Son aylarda hafızalardan çok çabuk silinse de çocuk istismarı ve çocuğa şiddet konuları çok fazla gündem oldu. Bu tarz bir istismara nasıl engel olunur soruları havalarda uçuştu ancak biraz sonra da alıntılayacağım üzere aslında çocukların kişiliklerini zedeleyerek dışardan gelecek her tehlikeye onları açık hale getirenler yine anne babalar.“Yetişkin birinin bir başka yetişkine vurduğunu gördüğümüzde hemen araya giriyor, ama yetişkin birinin çocuğa vurması, bağırması karşılığında elbirliğiyle sessiz ve kayıtsız kalıyoruz. Aslında elbirliğiyle, aslında çocuğa normal olduğunu öğretiyoruz.” diyor kitapta.  Yine bir başka başlıkta “ Bir başkasının çocuğumuzu herhangi bir şekilde istismar etmesini önlemenin tek yolu,çocuğun eleştirel, sorgulayıcı, aktif düşünen zihinsel mekanizmasını en başından örselememektir.” diye ekliyor.

Peki aktif düşünen, sorgulayıcı çocukları nasıl yetiştireceğiz? Ailesinden başka gidecek bir yeri olmadığını bilen çocuğu sürekli eleştirerek, kendi doğrularımız ve toplumsal kabuller ile bizimle yaşayabileceğini ona öğreterek bunu başarabilir miyiz?  Bakın kitapta bunun için ne diyor Nihan Kaya: “Bir başkasının çocuğumuzu eleştirmesine asla müsaade etmemeliyiz. Çocuğumuzu –zaten eleştirmememiz gerekmekle birlikte – bir başkasının yanında asla, asla eleştirmemeliyiz.

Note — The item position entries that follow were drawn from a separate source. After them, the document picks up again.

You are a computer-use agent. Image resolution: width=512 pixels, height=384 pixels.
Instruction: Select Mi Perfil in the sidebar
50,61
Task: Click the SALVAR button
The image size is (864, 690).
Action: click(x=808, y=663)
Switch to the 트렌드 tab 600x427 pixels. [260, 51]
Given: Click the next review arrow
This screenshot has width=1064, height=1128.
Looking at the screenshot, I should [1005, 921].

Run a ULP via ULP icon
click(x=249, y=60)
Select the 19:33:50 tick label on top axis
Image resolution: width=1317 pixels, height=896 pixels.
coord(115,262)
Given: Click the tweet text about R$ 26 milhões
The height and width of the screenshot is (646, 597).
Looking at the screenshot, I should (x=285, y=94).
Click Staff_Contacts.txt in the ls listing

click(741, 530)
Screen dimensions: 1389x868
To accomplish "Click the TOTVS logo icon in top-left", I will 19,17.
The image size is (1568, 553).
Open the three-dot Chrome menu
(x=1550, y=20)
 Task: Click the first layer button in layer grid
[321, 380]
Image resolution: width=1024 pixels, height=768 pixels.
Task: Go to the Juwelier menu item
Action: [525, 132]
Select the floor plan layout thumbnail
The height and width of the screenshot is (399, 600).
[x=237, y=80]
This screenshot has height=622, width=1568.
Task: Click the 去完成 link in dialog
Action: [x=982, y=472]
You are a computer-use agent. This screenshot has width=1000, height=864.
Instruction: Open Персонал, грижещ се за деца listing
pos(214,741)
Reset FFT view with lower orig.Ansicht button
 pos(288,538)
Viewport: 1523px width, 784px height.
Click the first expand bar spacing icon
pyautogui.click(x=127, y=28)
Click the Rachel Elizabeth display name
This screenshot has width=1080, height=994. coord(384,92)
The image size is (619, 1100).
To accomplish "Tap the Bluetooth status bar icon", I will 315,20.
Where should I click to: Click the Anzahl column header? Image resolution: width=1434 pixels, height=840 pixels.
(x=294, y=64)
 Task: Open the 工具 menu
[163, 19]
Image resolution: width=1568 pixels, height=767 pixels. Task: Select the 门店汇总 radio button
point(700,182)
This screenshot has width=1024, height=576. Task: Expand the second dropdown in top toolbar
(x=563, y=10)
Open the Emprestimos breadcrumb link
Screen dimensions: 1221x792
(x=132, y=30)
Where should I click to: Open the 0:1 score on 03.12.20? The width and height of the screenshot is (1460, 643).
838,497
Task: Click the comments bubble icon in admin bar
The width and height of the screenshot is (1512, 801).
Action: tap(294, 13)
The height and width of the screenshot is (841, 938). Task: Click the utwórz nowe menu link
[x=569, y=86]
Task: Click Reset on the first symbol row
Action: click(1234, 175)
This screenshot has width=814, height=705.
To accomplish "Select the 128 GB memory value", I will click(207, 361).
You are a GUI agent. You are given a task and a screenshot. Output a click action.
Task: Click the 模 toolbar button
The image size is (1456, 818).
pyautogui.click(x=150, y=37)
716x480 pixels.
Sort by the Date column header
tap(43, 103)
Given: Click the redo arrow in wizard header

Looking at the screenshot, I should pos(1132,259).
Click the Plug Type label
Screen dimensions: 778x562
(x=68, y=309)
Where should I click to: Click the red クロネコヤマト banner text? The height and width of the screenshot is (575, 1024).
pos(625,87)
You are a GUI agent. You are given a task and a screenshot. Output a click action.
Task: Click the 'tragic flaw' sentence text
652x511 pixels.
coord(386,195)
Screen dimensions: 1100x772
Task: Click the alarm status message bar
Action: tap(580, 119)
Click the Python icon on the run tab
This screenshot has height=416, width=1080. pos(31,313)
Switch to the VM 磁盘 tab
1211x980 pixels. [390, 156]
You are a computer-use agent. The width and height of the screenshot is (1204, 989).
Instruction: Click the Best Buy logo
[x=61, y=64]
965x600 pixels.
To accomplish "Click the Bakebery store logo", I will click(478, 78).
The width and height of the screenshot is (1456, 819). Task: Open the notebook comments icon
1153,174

Başkaları yanında eleştirilen ve başkalarının eleştirmesine müsaade ettiğimiz çocuk, kendisini kimseye karşı savunamayan, haklarını arayamayan, tırnakları kökünden sökülmüş bir çocuktur. Halbuki hayat, o tırnakları kullanmasanız bile bazen göstermeniz gereken, aslanlarla dolu bir arena.”

En başa dönersek, aslında toplum olarak yaralarımızı sarmanın ve ilerlemenin  en doğru yolu ruh sağlığı yerinde ve yaratıcı “bireyler” yetiştirmek  ve bunu çocukluktan başlayarak yapabilmek. Bu nokta da “İyi Aile Yoktur” önemli bir kaynak kitap. Bu konuları biz çocuksuz insanlar çok fazla düşünüp, tartışıp duruyoruz ancak o çok önemli kararı vermiş, yani anne baba olmuş kişilerde umuyorum ki bu yönde daha çok çaba gösterirler.

Bu nasıl bir blog yazısı Pesimist Sultan’da şaşkın ama  sanırım eylemleri devam edecek…


* Kitap içerisinde çocuğun kurban edilmesiyle ilgili ayrı bir başlık daha var ancak bu başlık biraz daha mitlerle ilgili ve özel.  Henüz bahsi geçen mit hakkında araştırma yaptığım için bu konuyla ilgili daha sonra ayrı bir yazı yazacağım.